论文标题
反事实和个人治疗效果的共形推断
Conformal Inference of Counterfactuals and Individual Treatment Effects
论文作者
论文摘要
评估治疗效果异质性广泛为治疗决策提供了信息。目前,通过柔性机器学习算法对条件平均治疗效果的估计非常重视。尽管这些方法在一致性和收敛率方面具有一些理论上的吸引力,但它们在不确定性量化方面的表现通常很差。这是令人不安的,因为评估风险对于在敏感和不确定的环境中可靠的决策至关重要。在这项工作中,我们提出了一种基于共形的推理方法,可以在潜在的结果框架下为反事实和个人治疗效果产生可靠的间隔估计。对于具有完美符合性的完全随机或分层的随机实验,无论数据生成机制如何,这些间隔都可以保证有限样品的平均覆盖范围。对于遵守强大的无知性假设的随机实验和一般观察性研究,间隔满足了双重稳健的特性,该特性列出以下内容:如果可以准确估算倾向分数或潜在结果的条件分位数,则平均覆盖率大致控制。关于合成数据集和真实数据集的数值研究在经验上表明,即使在简单模型中,现有方法也遭受了覆盖不足的影响。相比之下,我们的方法以相当短的间隔实现了所需的覆盖范围。
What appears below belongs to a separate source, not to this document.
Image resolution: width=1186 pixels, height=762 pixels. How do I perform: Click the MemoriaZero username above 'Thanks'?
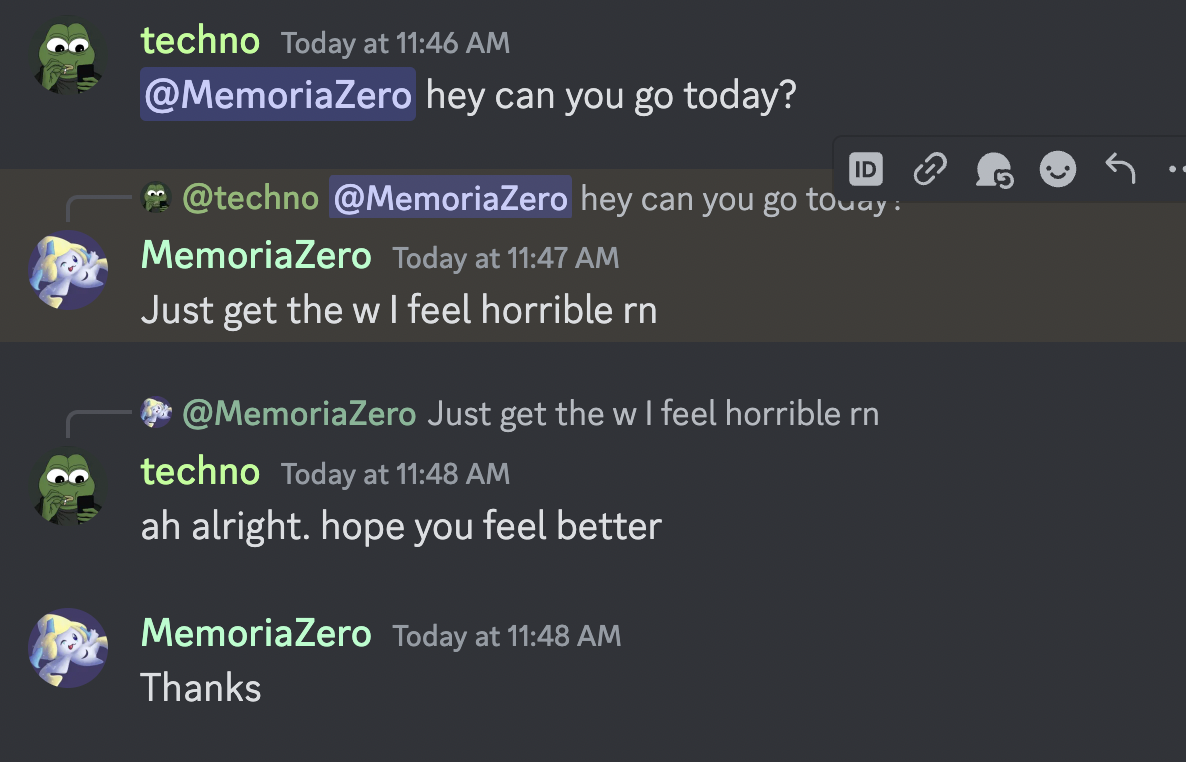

Evaluating treatment effect heterogeneity widely informs treatment decision making. At the moment, much emphasis is placed on the estimation of the conditional average treatment effect via flexible machine learning algorithms. While these methods enjoy some theoretical appeal in terms of consistency and convergence rates, they generally perform poorly in terms of uncertainty quantification. This is troubling since assessing risk is crucial for reliable decision-making in sensitive and uncertain environments. In this work, we propose a conformal inference-based approach that can produce reliable interval estimates for counterfactuals and individual treatment effects under the potential outcome framework. For completely randomized or stratified randomized experiments with perfect compliance, the intervals have guaranteed average coverage in finite samples regardless of the unknown data generating mechanism. For randomized experiments with ignorable compliance and general observational studies obeying the strong ignorability assumption, the intervals satisfy a doubly robust property which states the following: the average coverage is approximately controlled if either the propensity score or the conditional quantiles of potential outcomes can be estimated accurately. Numerical studies on both synthetic and real datasets empirically demonstrate that existing methods suffer from a significant coverage deficit even in simple models. In contrast, our methods achieve the desired coverage with reasonably short intervals.